Let me remind those of you who have traveled this road with us, and explain for those who are new, being on the "list" is not like going to the DMV and pulling a number out of the slot to let you know when your turn will come.  You can't sit with number 75 in your hand and watch the number board slowly creep upwards toward your number. 

Envision this (I'm very visual so I try to write in those terms for others); those who are fortunate enough to make the "list" get permission to enter this imaginary room where everyone just wonders around waiting to be called.  No numbers, no line in which one can see themselves moving forward toward the surgery room.  The order in which names are called are dependent on a scoring based on disease, current condition, blood type, lung size, etc.  It can get very complicated as I said in my last blog.  And we do know that this time Clay is in the top third of the list, given his current condition.

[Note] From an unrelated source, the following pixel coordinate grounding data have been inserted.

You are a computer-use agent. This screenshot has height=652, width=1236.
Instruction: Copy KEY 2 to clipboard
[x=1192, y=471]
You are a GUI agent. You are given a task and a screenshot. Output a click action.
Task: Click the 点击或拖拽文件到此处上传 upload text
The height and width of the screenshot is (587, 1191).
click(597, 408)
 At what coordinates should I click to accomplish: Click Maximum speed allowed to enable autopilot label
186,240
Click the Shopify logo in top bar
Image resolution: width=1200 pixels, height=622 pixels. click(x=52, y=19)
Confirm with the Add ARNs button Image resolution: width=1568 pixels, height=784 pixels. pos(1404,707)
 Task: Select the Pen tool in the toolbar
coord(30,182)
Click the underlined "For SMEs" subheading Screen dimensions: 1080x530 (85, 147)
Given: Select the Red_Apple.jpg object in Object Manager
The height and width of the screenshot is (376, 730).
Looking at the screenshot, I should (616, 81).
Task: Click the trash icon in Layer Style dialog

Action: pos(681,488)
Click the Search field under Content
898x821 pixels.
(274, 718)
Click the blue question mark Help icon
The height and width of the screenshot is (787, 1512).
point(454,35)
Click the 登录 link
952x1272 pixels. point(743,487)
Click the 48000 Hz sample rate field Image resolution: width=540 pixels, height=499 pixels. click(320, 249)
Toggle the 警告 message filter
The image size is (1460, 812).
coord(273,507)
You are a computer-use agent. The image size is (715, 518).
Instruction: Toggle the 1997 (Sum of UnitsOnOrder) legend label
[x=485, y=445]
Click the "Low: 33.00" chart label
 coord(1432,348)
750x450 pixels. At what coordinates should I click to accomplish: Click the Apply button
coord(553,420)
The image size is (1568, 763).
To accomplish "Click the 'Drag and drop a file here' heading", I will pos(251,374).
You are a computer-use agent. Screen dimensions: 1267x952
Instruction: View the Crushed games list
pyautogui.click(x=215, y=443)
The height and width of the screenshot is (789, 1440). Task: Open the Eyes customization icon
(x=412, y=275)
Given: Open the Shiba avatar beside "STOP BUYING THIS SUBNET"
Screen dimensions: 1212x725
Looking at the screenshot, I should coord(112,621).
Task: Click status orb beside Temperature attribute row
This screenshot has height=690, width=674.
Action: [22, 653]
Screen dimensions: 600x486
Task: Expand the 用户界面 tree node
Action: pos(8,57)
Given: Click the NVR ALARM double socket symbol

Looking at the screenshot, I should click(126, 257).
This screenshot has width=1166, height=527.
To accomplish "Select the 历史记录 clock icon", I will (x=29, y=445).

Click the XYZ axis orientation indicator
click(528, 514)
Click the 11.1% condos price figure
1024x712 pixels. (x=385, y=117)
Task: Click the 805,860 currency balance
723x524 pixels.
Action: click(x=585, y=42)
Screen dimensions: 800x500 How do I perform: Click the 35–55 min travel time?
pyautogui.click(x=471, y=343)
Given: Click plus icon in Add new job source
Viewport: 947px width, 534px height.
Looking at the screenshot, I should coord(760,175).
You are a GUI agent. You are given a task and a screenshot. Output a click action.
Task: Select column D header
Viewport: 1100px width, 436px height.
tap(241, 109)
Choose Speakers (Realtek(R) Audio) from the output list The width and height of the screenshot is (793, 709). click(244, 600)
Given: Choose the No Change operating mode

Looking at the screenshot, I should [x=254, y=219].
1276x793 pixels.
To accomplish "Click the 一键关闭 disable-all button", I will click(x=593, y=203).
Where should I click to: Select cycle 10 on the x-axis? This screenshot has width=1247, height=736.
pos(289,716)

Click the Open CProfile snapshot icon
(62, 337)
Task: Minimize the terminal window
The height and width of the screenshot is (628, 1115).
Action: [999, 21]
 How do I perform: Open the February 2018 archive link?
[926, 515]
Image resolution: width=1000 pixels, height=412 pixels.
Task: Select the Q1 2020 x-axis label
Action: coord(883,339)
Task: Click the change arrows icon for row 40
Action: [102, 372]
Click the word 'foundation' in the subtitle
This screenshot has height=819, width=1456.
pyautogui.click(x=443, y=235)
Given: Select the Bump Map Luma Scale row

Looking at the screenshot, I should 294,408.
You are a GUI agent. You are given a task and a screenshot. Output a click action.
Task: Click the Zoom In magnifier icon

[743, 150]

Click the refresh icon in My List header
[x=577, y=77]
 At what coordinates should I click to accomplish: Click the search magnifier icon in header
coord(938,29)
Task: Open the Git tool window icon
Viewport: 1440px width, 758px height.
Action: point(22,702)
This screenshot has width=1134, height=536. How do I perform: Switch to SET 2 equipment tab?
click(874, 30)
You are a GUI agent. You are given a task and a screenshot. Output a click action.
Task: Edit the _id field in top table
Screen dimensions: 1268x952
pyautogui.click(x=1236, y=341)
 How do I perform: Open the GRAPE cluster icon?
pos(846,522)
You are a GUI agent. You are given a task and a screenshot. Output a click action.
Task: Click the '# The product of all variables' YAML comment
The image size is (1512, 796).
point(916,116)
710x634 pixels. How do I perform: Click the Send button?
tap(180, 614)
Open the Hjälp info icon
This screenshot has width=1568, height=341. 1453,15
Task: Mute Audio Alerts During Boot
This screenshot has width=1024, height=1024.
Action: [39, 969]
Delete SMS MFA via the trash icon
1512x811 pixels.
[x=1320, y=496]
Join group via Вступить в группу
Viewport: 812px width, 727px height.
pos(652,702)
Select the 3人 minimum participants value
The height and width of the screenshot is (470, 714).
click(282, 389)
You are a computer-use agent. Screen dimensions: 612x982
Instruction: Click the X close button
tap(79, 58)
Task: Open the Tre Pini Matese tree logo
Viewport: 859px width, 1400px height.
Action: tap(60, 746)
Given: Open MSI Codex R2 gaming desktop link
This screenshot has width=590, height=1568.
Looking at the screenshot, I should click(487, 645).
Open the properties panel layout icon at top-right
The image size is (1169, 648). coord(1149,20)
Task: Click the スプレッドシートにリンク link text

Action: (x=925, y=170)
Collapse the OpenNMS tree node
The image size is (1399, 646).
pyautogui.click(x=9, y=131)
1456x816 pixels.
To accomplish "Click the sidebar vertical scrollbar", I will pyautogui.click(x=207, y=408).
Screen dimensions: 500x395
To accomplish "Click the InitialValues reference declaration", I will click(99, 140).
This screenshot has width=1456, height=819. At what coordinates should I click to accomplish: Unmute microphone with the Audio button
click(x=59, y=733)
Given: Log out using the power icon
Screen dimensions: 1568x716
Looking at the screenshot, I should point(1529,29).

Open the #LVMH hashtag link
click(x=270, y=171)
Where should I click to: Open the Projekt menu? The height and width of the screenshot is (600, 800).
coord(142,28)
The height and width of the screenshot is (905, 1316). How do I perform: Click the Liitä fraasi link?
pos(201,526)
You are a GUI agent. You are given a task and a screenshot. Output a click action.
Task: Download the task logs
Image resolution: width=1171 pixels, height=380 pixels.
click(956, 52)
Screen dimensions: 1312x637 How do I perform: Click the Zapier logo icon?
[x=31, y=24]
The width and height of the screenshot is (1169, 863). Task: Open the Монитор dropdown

On 12/29 Clay had the right heart catherization done.  Went absolutely smoothly.  Only issue was the cath lab was backed up, we got there on time but has to wait about an hour before they could take Clay in. 

The right heart cath is much easier than the left heart, which Clay has also done.  The left heart is done by snaking a tube from the femoral artery requiring 6 hours (or so) laying completely flat and still before a person can be released to go home.  The right heart is done using the jugular vein, takes about 20 actual minutes of procedure (the pre and post time adds another hour) and allows the person to be released promptly.  Hurrah!  I didn't even get through a whole magazine I had brought.  

So all the tests are done, all details completed, Clay is on the list (nationwide, by the way), and now we watch Clay's weight and wait for that all important call.  And let me add here, after the entire battery of tests that have been done on him, it appears that Clay is in extremely good health other than this bumm set of lungs he continues to carry around. 

I encourage anyone who would like to respond to this blog to do so, Clay would love to hear your responses.  With the last blog I didn't have the right settings marked but I think I have corrected that now.  If not, please let me know by email.